FPP3 is the entire workshop. It gives you access to every major forecasting methodology — ETS (exponential smoothing), ARIMA, seasonal naive, dynamic regression, Croston’s method for intermittent demand, and more — through a single, consistent interface. It lets you compare them objectively and pick the right tool for each specific time series.

	Prophet	FPP3
Philosophy	One smart model with great defaults	Framework for comparing many models
Methods available	Decomposable model (trend + seasonality + holidays)	ETS, ARIMA, SNAIVE, TSLM, NNETAR, Croston’s, combination models, and more
Automatic selection	No — it’s always Prophet’s model	Yes — `accuracy()` selects the best performer
Holiday handling	First-class feature with pre-built holiday calendars	Possible via dummy variables, but not as polished
Intermittent demand	Struggles	Croston’s method available natively via `fable`
Decomposition	Built-in component plots	STL and classical decomposition
Best for	Quick, good-enough forecasts with minimal tuning	Rigorous model comparison and selection

The practical answer? Use both. Prophet is your go-to for quick operational forecasts where you need a good answer fast. FPP3 is what you pull out when you need to prove which method works best for a specific product, build a scalable forecasting pipeline across thousands of SKUs, or do serious forecast evaluation with proper cross-validation.

FPP3 in Action: Forecasting Industrial Packaging Demand

Enough selling — let’s see it work. We’ll forecast monthly demand for industrial packaging materials at a mid-size distributor. The data covers 36 months (January 2023 through December 2025).

The Data

Our distributor supplies corrugated boxes, shrink wrap, and palletizing materials to manufacturing plants across the U.S. Midwest. Demand follows patterns that any supply chain professional will recognize:

Base demand starting around 2,200 units/month, rising steadily to ~2,800 over three years
Strong summer seasonality — manufacturing output peaks May through August, pulling packaging demand up by 200-320 units above trend
Winter trough — November through January demand drops 160-220 units below trend as plants slow for holidays and maintenance shutdowns
Steady linear growth from an expanding customer base
Typical business noise — SD of about 60 units from order timing and project variability

Year	Jan	Feb	Mar	Apr	May	Jun	Jul	Aug	Sep	Oct	Nov	Dec
2023	2,089	2,027	2,304	2,381	2,523	2,608	2,572	2,459	2,329	2,215	2,096	2,039
2024	2,233	2,292	2,517	2,612	2,738	2,825	2,759	2,665	2,555	2,457	2,338	2,310
2025	2,437	2,479	2,660	2,765	2,926	2,988	2,968	2,868	2,777	2,663	2,556	2,521

That summer surge isn’t a coincidence — when manufacturing plants run at peak capacity, they burn through packaging materials. And the winter dip? Half your customers are running reduced shifts, the other half are doing annual maintenance shutdowns. The demand data tells the same story every year, shifted slightly upward by steady growth.

_Exercises_:
- a) Answer the following from the passage on FPP3 and Prophet forecasting:
(i) According to the comparison table, how does Prophet handle intermittent demand?
(ii) How many months of data does the industrial packaging example cover?
(iii) Which months does the passage give as the winter trough in packaging demand?
- b) Carry on the passage on FPP3 and Prophet forecasting after its final sentence by writing the next part of the packaging demand example.

_Information provided_:
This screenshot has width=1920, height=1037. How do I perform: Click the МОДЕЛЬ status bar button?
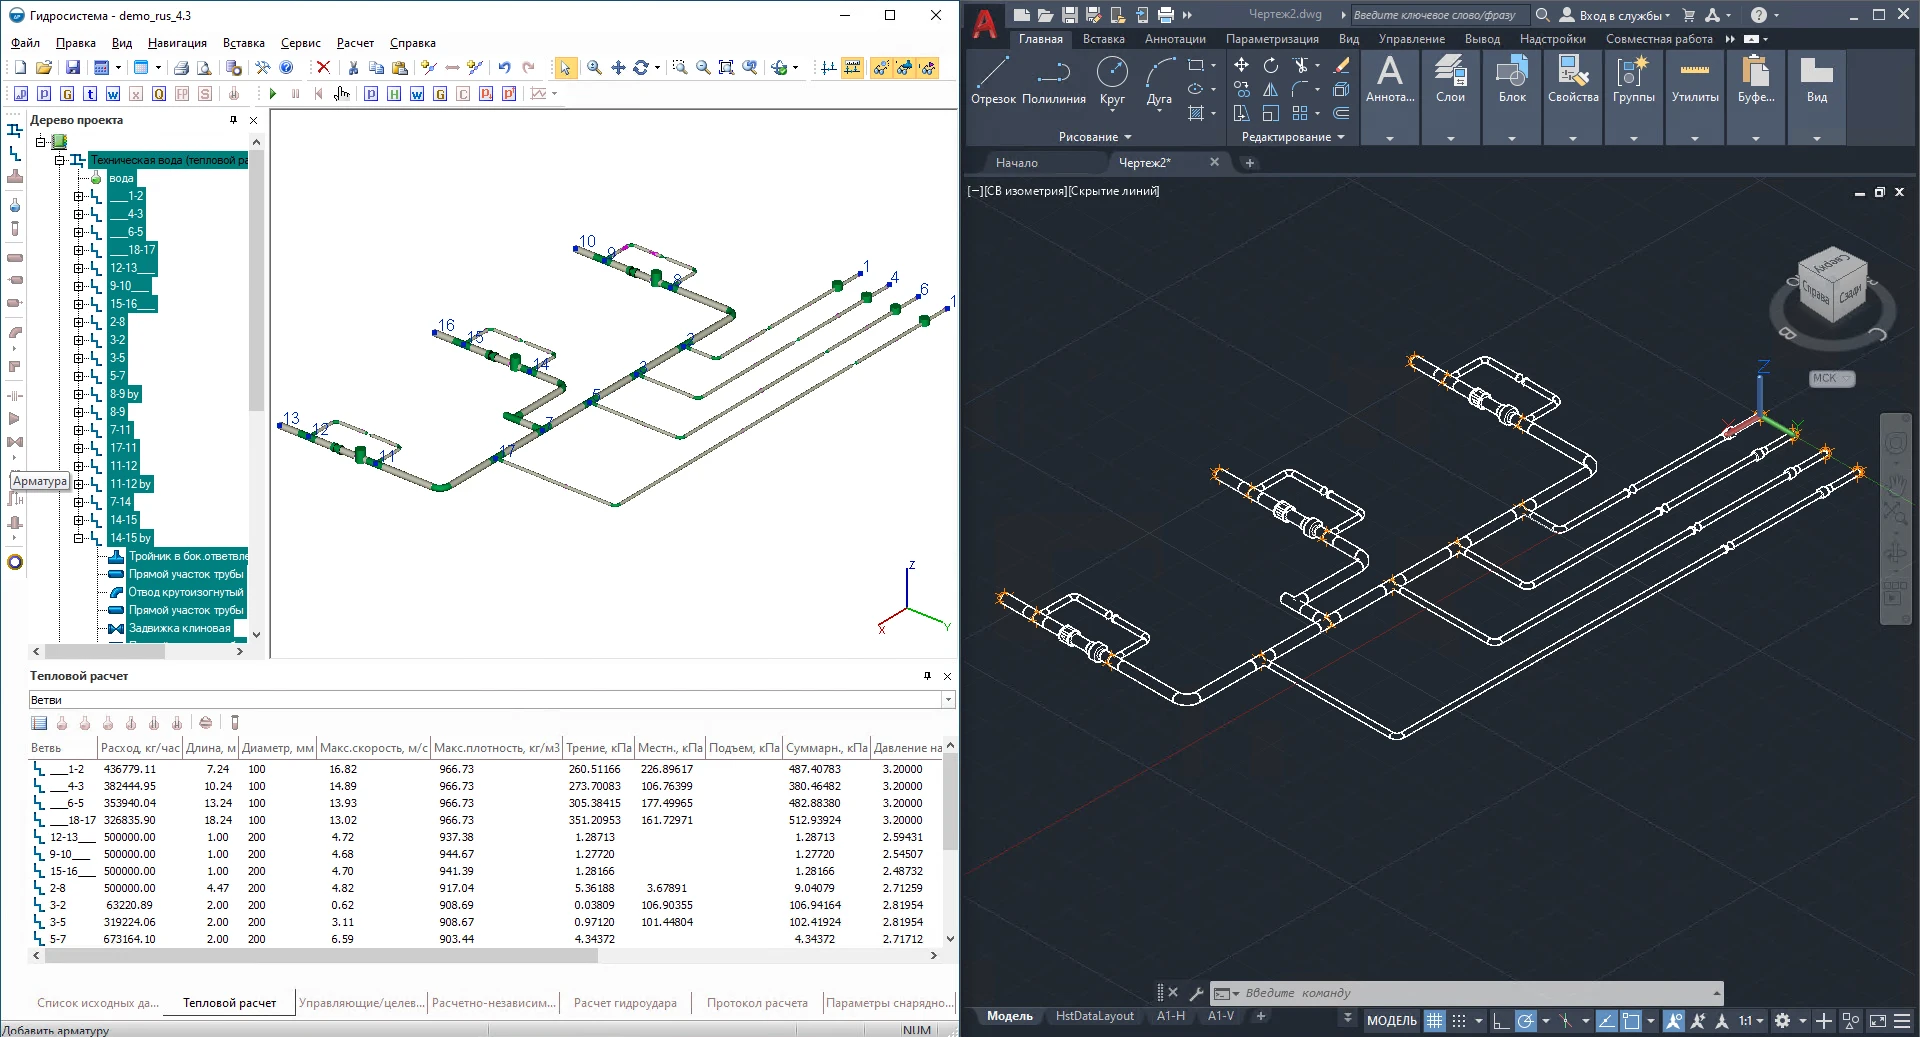pos(1391,1021)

_Answers to the tasks_:
- a)
(i) It struggles.
(ii) 36 months, from January 2023 through December 2025.
(iii) November through January.

- b)
Step 1: See Your Data Clearly

Before fitting any model, fpp3 helps you see what’s in your data. The raw time series immediately reveals the seasonal rhythm and upward trend:

Monthly industrial packaging demand showing seasonal patterns and upward trend over 36 months

The human eye is pretty good at spotting patterns — you can already see the summer peaks and winter troughs. But your eye can’t quantify how much of the variation is seasonal versus trend versus noise. For that, you need decomposition.

Step 2: Decompose the Signal

STL decomposition (Seasonal and Trend decomposition using Loess) surgically separates your data into its additive components:

Demand = Trend + Seasonal + Remainder

STL decomposition of packaging demand showing strong seasonal cyclicality and steady upward trend

This decomposition tells you three things that a raw time series plot cannot:

Trend: Steady, almost perfectly linear growth from ~2,200 to ~2,800 over three years. No sudden jumps, no plateaus — just reliable expansion. When your procurement team says “we need a 3-year contract at higher volumes,” the trend component is your evidence.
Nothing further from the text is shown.